::: EXTRACTED ENTRIES :::

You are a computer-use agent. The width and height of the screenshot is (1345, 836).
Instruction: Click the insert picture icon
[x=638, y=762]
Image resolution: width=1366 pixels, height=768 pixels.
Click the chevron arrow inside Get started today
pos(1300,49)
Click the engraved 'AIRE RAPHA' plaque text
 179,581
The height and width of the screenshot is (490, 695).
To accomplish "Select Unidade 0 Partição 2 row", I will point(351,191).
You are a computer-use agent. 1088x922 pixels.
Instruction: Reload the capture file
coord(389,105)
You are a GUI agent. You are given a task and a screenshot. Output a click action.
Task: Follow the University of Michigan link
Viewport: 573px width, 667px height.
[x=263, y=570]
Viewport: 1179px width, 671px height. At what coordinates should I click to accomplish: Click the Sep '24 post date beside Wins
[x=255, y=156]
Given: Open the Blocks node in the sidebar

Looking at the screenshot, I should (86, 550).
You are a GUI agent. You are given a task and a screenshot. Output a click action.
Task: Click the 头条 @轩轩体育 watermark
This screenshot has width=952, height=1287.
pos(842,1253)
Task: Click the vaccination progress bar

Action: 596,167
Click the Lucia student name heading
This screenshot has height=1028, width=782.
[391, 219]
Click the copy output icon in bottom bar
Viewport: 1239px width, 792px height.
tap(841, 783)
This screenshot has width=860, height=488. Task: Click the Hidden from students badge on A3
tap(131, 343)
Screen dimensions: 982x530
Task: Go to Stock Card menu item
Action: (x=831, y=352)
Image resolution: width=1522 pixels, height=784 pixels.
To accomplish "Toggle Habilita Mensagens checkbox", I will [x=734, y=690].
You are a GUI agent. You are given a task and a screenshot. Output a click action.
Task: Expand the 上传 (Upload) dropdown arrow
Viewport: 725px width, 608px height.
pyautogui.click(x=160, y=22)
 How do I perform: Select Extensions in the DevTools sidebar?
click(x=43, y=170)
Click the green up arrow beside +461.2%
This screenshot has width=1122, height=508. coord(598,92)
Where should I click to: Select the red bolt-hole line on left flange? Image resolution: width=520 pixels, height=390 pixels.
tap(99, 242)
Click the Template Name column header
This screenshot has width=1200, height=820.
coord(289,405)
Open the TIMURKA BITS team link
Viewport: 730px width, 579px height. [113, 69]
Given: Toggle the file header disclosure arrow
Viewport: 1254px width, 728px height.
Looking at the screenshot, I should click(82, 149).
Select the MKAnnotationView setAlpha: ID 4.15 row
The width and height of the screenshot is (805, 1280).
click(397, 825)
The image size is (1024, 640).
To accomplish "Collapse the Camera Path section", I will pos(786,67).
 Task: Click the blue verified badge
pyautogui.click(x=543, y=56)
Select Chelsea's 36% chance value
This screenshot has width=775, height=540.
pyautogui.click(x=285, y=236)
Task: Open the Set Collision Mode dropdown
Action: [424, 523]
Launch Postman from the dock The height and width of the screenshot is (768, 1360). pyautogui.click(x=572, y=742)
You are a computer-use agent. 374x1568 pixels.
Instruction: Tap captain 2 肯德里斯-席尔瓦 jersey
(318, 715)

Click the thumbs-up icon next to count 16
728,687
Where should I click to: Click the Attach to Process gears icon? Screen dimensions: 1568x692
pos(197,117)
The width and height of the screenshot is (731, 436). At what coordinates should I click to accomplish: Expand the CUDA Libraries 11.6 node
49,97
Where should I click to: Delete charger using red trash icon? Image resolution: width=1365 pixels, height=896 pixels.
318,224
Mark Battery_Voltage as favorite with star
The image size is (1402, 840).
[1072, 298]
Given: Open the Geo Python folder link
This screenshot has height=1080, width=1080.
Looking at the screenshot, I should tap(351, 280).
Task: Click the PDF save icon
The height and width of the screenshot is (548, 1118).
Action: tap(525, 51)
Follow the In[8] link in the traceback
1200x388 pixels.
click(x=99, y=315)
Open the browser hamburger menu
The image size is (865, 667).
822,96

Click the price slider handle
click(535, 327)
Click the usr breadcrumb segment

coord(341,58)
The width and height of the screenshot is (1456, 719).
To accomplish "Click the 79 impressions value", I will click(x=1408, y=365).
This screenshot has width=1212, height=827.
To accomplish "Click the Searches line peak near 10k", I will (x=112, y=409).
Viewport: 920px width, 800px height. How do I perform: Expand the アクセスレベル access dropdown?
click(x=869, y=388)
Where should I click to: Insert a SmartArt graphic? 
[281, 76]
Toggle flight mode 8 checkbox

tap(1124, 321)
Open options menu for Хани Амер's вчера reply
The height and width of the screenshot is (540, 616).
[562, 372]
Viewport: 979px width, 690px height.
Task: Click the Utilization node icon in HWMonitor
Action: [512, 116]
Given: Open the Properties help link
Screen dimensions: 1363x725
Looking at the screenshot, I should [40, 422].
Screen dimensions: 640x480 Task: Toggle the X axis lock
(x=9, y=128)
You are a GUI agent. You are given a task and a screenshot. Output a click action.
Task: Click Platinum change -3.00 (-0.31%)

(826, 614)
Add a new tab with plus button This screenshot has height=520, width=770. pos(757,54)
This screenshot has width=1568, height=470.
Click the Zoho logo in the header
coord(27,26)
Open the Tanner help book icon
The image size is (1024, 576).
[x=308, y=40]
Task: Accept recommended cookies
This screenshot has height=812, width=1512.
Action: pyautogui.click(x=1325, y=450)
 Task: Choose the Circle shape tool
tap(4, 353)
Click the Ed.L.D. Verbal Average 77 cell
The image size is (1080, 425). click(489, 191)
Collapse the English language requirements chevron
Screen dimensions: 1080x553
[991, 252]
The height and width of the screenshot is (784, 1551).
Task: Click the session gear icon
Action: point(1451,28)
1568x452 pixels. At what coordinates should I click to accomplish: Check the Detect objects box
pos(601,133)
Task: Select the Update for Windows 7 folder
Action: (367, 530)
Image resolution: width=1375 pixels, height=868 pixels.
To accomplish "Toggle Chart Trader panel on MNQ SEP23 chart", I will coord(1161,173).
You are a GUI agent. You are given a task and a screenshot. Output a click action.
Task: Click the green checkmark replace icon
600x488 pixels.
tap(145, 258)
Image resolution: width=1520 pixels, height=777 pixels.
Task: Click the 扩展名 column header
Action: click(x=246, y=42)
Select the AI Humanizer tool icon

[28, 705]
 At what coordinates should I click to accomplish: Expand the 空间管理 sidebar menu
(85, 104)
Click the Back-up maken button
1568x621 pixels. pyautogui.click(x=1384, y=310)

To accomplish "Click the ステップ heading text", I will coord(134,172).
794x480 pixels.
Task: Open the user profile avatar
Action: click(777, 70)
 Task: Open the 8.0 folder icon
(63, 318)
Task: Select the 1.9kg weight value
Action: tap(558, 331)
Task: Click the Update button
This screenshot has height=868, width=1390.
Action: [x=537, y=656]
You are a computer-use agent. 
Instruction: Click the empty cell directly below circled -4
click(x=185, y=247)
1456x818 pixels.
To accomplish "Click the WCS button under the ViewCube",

:::

PROBLEM TO WORK ON.
If a line falls between the first line of the records and the line containing "The height and width of the screenshot is (490, 695).", inclusive, repeat it exactly; leave out all others.

PROBLEM SOLUTION.
You are a computer-use agent. The width and height of the screenshot is (1345, 836).
Instruction: Click the insert picture icon
[x=638, y=762]
Image resolution: width=1366 pixels, height=768 pixels.
Click the chevron arrow inside Get started today
pos(1300,49)
Click the engraved 'AIRE RAPHA' plaque text
 179,581
The height and width of the screenshot is (490, 695).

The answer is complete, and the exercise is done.